ACTIONS TO TAKE:
- 1) Reproduce the entries verbatim, everything from the line containing "The height and width of the screenshot is (599, 1290)." down to the last line of the entries.
- 2) Write a continuation of the forum thread about sharing a hotel room for FAU, picking up after its final post.

# Need to Fill a Room at FAU



## StormyChang (Jul 23, 2015)

So, I plan on purchasing a room soon for FAU, but I also would like to fill it with 2-3 other people to help ease the cost.  Ideally, I would stay Thursday night to Monday morning, but that's all dependent on how many people I room share with, because that will obviously effect the money I have to spend for the room.  
I am clean, female, artist, quiet, I keep to myself, non-smoker, non-suiter (doesn't mean you have to be), and tend to bring snacks and power strips for anyone in the room to use if I'm able.  Depending on how many people join the room share it could cost between 90-100 per person for the whole weekend.  Please contact me as soon as possible, and ask any questions you want.


----------



## Troi (Jul 28, 2015)

Hey I am also lookin for people to room with for FAU 2015, I have contacted two other people, hopefully if everything works out we can room together, would you like to tag along if it does ^_^


----------



## StormyChang (Jul 28, 2015)

That would ease collecting all the money up for a whole room.  But it would be me and my bf (if he can get the time off) if that's ok?


----------



## Troi (Jul 28, 2015)

That's fine if your boyfriend decides to go, I still haven't got replied to by the other 2 guys but I guess I'll give them enough time to actually reply lol


----------



## StormyChang (Jul 28, 2015)

So, are you getting the room, and we pay you at con, or what's the set up?

SUPPLIED DATA:

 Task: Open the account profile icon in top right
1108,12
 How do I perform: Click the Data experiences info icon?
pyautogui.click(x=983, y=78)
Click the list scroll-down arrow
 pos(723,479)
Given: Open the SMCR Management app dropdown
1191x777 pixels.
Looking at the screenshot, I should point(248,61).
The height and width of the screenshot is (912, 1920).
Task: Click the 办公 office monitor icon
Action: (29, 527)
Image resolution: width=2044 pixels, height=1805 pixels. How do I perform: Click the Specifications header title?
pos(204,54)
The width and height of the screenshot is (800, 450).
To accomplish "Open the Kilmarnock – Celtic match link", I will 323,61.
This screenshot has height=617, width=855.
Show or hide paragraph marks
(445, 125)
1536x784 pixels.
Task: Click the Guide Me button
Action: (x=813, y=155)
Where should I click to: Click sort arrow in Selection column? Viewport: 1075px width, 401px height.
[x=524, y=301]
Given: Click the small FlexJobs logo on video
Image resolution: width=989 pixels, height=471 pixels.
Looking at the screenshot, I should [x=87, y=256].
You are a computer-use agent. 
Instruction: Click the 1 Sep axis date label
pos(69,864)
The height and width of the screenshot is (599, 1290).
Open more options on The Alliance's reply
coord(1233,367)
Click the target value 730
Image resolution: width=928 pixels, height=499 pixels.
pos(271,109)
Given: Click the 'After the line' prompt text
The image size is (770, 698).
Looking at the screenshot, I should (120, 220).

FINAL RESULTS:
- 1)
The height and width of the screenshot is (599, 1290).
Open more options on The Alliance's reply
coord(1233,367)
Click the target value 730
Image resolution: width=928 pixels, height=499 pixels.
pos(271,109)
Given: Click the 'After the line' prompt text
The image size is (770, 698).
Looking at the screenshot, I should (120, 220).

- 2)
----------



## Troi (Jul 28, 2015)

I thought you were gonna pay for the room and I was gonna give you money at the con if that's ok. I'm goin based off the first post.


----------



## StormyChang (Jul 28, 2015)

ohh, ok. what you had said just sounded like you had a room sorted. XD sorry. uh, yea. i will, but i'll only be able to get a room sorted ahead of time if everyone gets locked in asap (i'd say august 20th at the latest probably).  otherwise we'll have to all meet up and finagle a room at the con itself. (which never seems to be a problem, the con is small enough the hotel is never full.


----------



## Troi (Jul 28, 2015)

Sorry about the misunderstanding lol, ^^'. and Ok cool, one of the guys I was talking to told me he has a group already but they are only looking for 2 people


----------



## StormyChang (Jul 29, 2015)

ok, well, let me know as soon as possible


----------



## Troi (Jul 29, 2015)

Will do!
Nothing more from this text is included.